### Page text

Combined therapy leads to more remission of depression

January 01, 0001

Combined therapy leads to more remission of depression

In this double-blind study, the authors form the US and Canada sought to produce evidence for the superiority of different combinations of antidepressant drugs from treatment initiation. Patients (N=105) meeting DSM- IV criteria for major depressive disorder were randomly assigned to receive, from treatment initiation, either fluoxetine monotherapy (20 mg/day) or mirtazapine (30 mg/day) in combination with fluoxetine (20 mg/day), venlafaxine (225 mg/day titrated in 14 days), or extended release bupropion (150 mg/day) for 6 weeks. The Hamilton Depression Rating Scale (HAM-D) was the principal measurement tool.

They found: "The overall dropout rate was 15%, without notable differences among the four groups. Compared with fluoxetine monotherapy, all three combination groups had significantly greater improvements on the HAM-D. Remission rates (defined as a HAM-D score of 7 or less) were 25% for fluoxetine, 52% for mirtazapine plus fluoxetine, 58% for mirtazapine plus venlafaxine, and 46% for mirtazapine plus bupropion. Among patients who had a marked response, double-blind discontinuation of one agent produced a relapse in about 40% of cases."

### Source data

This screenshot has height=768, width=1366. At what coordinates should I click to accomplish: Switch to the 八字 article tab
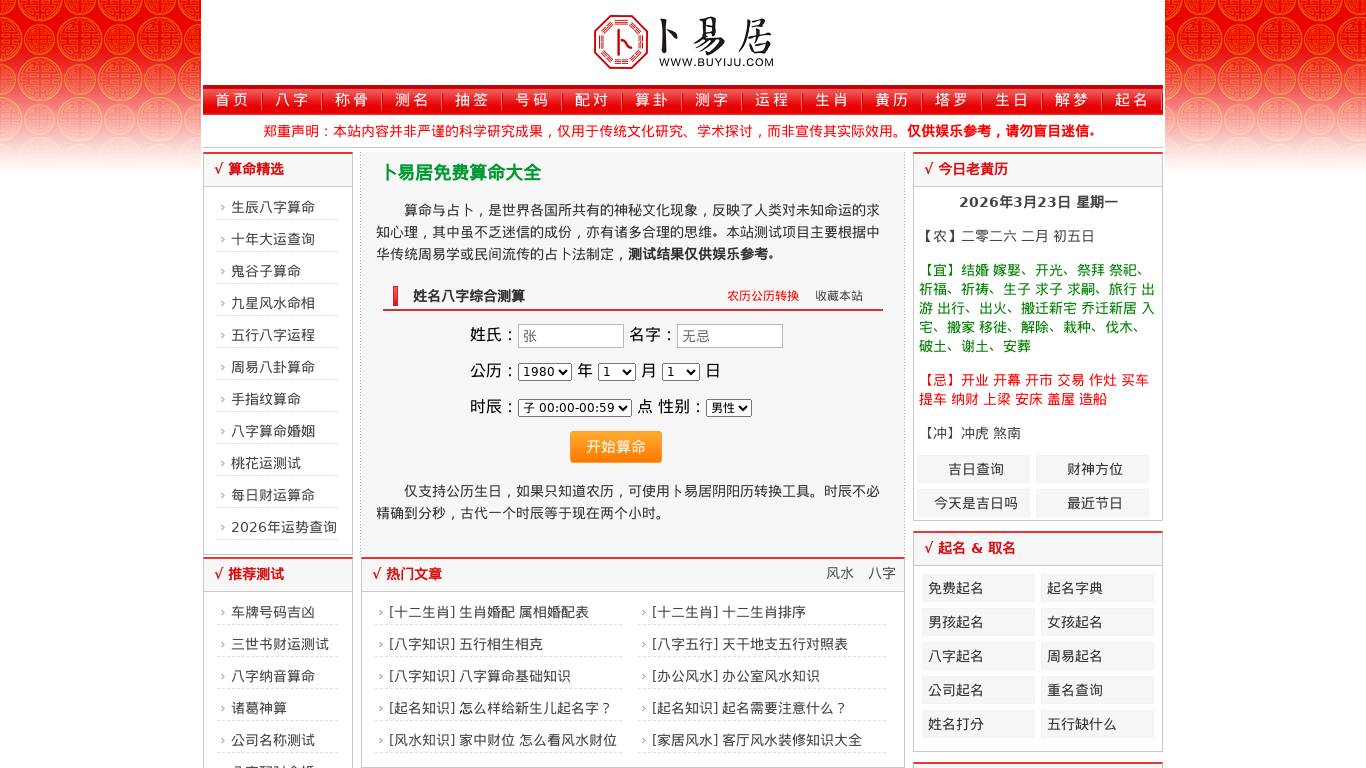(x=882, y=573)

### Task instructions
Using the depression-therapy summary above, decide whether each statement agrees with it, answering yes or no and quoting the deciding words of the text exactly. 1. Patients received their assigned treatment for 6 weeks. 2. Dropout rates differed notably among the four groups. 3. Mirtazapine plus bupropion produced a higher remission rate than mirtazapine plus fluoxetine.

### Solution for this problem
1. Yes: "for 6 weeks"
2. No: "The overall dropout rate was 15%, without notable differences among the four groups."
3. No: "52% for mirtazapine plus fluoxetine, 58% for mirtazapine plus venlafaxine, and 46% for mirtazapine plus bupropion"